China’s terseness grew at an annual pace of 6.7% in the three months to June, proper data showed, meeting forecasts for the period.
That marked a snub slowdown from a 6.8% expansion recorded in the previous quarter.
The details comes as the government attempts to curb growing debt and as trade tensions with the US escalate.
The US relieved the stakes in a trade war last week, listing another $200bn benefit of Chinese goods to be hit by tariffs.
Chinese stock markets, which force struggled recently amid the escalating trade dispute between the US and China, traded down degree on Monday.
- How a US-China trade war could hurt us all
- US-China trade row: What has proved so far?
“GDP growth eased… on softer global trade and the tightening of pecuniary policy since early 2018,” Oxford Economics said in a explore note.
It expects slow credit growth and softer real domain activity – along with the “intensifying trade conflict with the US” – to weigh on China’s expansion in the second half of 2018.

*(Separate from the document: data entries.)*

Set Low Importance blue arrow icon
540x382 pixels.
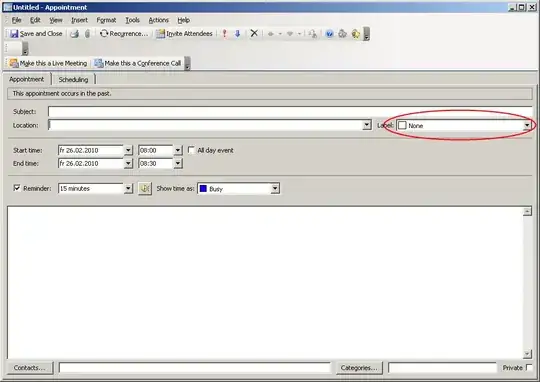click(x=237, y=34)
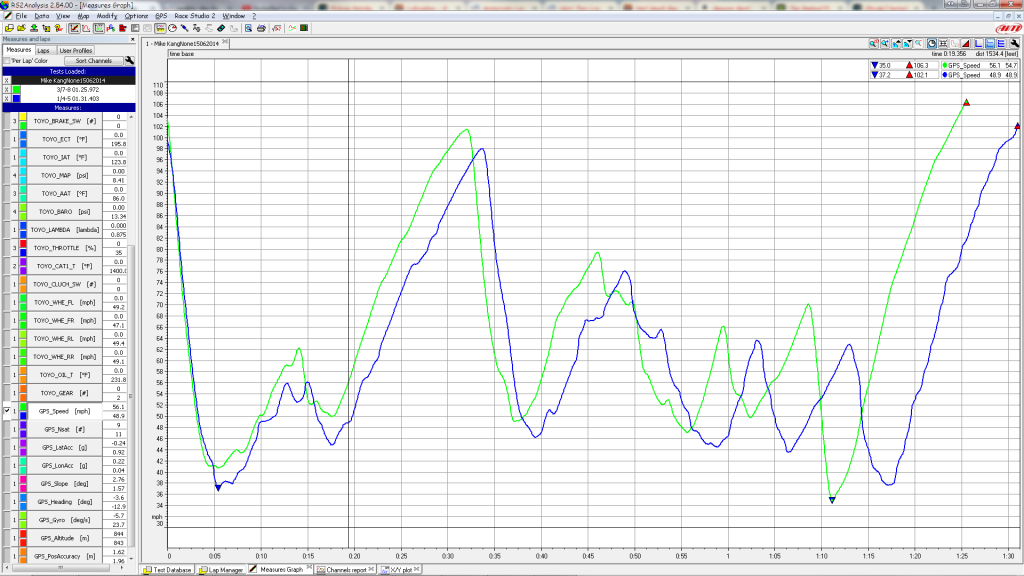This screenshot has height=576, width=1024.
Task: Open the Options menu
Action: tap(136, 16)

The US slapped tariffs on $34bn of Chinese goods on 6 July, send-off the way for a tit-for-tat trade war with the world’s second-largest economy.
China retaliated, saying the US had launched the “broadest trade war in economic history”.
However, Tom Rafferty from the Economist Wisdom Unit said there were also worries about the sinew of China’s domestic economy.
“The EIU is more concerned about slowing steward demand within China’s economy, with investment persistently simple and consumption also having slowed, and these are much more impressive drivers of growth than exports,” he said in a research note.
China’s monthly employment surplus with the US hit a record high of nearly $29bn (£22bn) in June as exports to America scrapped strong.
US President Donald Trump recently suggested that varied than $500bn of Chinese goods could be hit by tariffs. That is nearly equal to the value of China’s entire goods exports to the US last year.